> [Work instructions] Render every line of the entries below as a JSON list of strings, one string per line, leaving out blank lines.

** Begin **

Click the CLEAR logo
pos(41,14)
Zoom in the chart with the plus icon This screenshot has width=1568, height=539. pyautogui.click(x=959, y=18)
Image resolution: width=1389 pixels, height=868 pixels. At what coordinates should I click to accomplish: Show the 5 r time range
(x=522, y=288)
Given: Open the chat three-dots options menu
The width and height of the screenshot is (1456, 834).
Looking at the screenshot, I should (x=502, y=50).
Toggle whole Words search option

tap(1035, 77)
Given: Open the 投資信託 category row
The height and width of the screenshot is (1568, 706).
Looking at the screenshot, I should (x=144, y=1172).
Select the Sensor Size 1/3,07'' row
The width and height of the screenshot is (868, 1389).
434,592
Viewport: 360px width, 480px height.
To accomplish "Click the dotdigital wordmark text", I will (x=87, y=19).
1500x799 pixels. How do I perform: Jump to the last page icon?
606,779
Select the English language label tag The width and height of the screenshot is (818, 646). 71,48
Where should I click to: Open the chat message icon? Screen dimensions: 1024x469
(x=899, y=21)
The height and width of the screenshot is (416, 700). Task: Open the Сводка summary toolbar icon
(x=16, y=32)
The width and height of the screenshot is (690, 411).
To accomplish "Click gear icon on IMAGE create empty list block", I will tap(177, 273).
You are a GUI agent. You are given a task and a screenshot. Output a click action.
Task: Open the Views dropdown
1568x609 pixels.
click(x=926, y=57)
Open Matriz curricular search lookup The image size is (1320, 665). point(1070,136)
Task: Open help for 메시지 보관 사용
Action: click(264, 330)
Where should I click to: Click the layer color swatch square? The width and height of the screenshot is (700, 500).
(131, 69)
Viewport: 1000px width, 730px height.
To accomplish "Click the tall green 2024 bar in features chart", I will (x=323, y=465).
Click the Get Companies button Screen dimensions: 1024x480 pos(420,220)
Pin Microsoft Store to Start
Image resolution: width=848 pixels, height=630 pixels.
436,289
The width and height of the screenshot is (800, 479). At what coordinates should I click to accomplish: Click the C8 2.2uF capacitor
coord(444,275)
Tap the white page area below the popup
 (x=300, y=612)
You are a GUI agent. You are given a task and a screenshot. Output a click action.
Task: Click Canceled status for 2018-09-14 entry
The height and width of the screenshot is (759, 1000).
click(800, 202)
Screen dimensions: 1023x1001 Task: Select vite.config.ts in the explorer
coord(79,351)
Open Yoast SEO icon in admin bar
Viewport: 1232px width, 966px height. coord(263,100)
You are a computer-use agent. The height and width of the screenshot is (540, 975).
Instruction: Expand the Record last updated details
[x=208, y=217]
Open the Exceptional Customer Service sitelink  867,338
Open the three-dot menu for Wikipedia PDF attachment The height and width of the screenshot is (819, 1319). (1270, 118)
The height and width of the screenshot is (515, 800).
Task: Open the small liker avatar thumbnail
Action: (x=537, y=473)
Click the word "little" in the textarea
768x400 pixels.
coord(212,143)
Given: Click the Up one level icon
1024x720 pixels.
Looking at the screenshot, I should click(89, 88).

** End **

> [Result below]
[
  "Click the CLEAR logo",
  "pos(41,14)",
  "Zoom in the chart with the plus icon This screenshot has width=1568, height=539. pyautogui.click(x=959, y=18)",
  "Image resolution: width=1389 pixels, height=868 pixels. At what coordinates should I click to accomplish: Show the 5 r time range",
  "(x=522, y=288)",
  "Given: Open the chat three-dots options menu",
  "The width and height of the screenshot is (1456, 834).",
  "Looking at the screenshot, I should (x=502, y=50).",
  "Toggle whole Words search option",
  "tap(1035, 77)",
  "Given: Open the 投資信託 category row",
  "The height and width of the screenshot is (1568, 706).",
  "Looking at the screenshot, I should (x=144, y=1172).",
  "Select the Sensor Size 1/3,07'' row",
  "The width and height of the screenshot is (868, 1389).",
  "434,592",
  "Viewport: 360px width, 480px height.",
  "To accomplish \"Click the dotdigital wordmark text\", I will (x=87, y=19).",
  "1500x799 pixels. How do I perform: Jump to the last page icon?",
  "606,779",
  "Select the English language label tag The width and height of the screenshot is (818, 646). 71,48",
  "Where should I click to: Open the chat message icon? Screen dimensions: 1024x469",
  "(x=899, y=21)",
  "The height and width of the screenshot is (416, 700). Task: Open the Сводка summary toolbar icon",
  "(x=16, y=32)",
  "The width and height of the screenshot is (690, 411).",
  "To accomplish \"Click gear icon on IMAGE create empty list block\", I will tap(177, 273).",
  "You are a GUI agent. You are given a task and a screenshot. Output a click action.",
  "Task: Open the Views dropdown",
  "1568x609 pixels.",
  "click(x=926, y=57)",
  "Open Matriz curricular search lookup The image size is (1320, 665). point(1070,136)",
  "Task: Open help for 메시지 보관 사용",
  "Action: click(264, 330)",
  "Where should I click to: Click the layer color swatch square? The width and height of the screenshot is (700, 500).",
  "(131, 69)",
  "Viewport: 1000px width, 730px height.",
  "To accomplish \"Click the tall green 2024 bar in features chart\", I will (x=323, y=465).",
  "Click the Get Companies button Screen dimensions: 1024x480 pos(420,220)",
  "Pin Microsoft Store to Start",
  "Image resolution: width=848 pixels, height=630 pixels.",
  "436,289",
  "The width and height of the screenshot is (800, 479). At what coordinates should I click to accomplish: Click the C8 2.2uF capacitor",
  "coord(444,275)",
  "Tap the white page area below the popup",
  " (x=300, y=612)",
  "You are a GUI agent. You are given a task and a screenshot. Output a click action.",
  "Task: Click Canceled status for 2018-09-14 entry",
  "The height and width of the screenshot is (759, 1000).",
  "click(800, 202)",
  "Screen dimensions: 1023x1001 Task: Select vite.config.ts in the explorer",
  "coord(79,351)",
  "Open Yoast SEO icon in admin bar",
  "Viewport: 1232px width, 966px height. coord(263,100)",
  "You are a computer-use agent. The height and width of the screenshot is (540, 975).",
  "Instruction: Expand the Record last updated details",
  "[x=208, y=217]",
  "Open the Exceptional Customer Service sitelink  867,338",
  "Open the three-dot menu for Wikipedia PDF attachment The height and width of the screenshot is (819, 1319). (1270, 118)",
  "The height and width of the screenshot is (515, 800).",
  "Task: Open the small liker avatar thumbnail",
  "Action: (x=537, y=473)",
  "Click the word \"little\" in the textarea",
  "768x400 pixels.",
  "coord(212,143)",
  "Given: Click the Up one level icon",
  "1024x720 pixels.",
  "Looking at the screenshot, I should click(89, 88)."
]